Entries taken from a collection:
————————
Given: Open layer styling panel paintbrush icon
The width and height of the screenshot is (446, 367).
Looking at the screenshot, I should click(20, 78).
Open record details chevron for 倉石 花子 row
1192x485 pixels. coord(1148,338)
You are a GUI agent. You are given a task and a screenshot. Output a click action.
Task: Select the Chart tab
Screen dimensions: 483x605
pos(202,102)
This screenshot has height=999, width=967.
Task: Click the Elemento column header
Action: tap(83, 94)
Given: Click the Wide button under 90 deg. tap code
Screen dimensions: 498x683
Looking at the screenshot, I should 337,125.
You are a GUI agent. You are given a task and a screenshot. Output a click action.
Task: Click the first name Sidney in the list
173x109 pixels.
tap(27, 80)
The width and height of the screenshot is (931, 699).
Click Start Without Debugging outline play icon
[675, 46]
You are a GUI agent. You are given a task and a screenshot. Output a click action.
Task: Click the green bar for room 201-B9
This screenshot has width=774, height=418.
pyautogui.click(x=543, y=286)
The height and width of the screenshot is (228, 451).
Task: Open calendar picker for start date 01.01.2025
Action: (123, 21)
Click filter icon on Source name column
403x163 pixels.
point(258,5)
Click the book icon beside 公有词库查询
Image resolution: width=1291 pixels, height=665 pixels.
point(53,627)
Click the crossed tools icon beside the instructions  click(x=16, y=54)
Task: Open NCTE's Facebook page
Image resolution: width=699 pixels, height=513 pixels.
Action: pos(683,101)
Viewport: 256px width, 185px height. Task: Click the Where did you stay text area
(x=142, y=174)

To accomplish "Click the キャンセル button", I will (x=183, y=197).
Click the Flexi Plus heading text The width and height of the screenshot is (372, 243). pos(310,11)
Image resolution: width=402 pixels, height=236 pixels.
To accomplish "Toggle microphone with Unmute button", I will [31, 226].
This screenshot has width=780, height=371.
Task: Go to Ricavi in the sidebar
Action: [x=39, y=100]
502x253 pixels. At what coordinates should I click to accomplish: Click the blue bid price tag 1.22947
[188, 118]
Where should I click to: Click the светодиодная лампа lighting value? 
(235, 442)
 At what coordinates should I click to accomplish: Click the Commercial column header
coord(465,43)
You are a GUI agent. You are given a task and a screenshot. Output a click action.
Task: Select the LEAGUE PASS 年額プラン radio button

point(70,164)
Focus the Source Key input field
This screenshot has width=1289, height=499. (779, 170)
————————
[Directions for this task]: The answer must be the line containing "Commercial column header" and every line after it to the end of the data, each set down exactly.

[Expected answer]:
 At what coordinates should I click to accomplish: Click the Commercial column header
coord(465,43)
You are a GUI agent. You are given a task and a screenshot. Output a click action.
Task: Select the LEAGUE PASS 年額プラン radio button

point(70,164)
Focus the Source Key input field
This screenshot has width=1289, height=499. (779, 170)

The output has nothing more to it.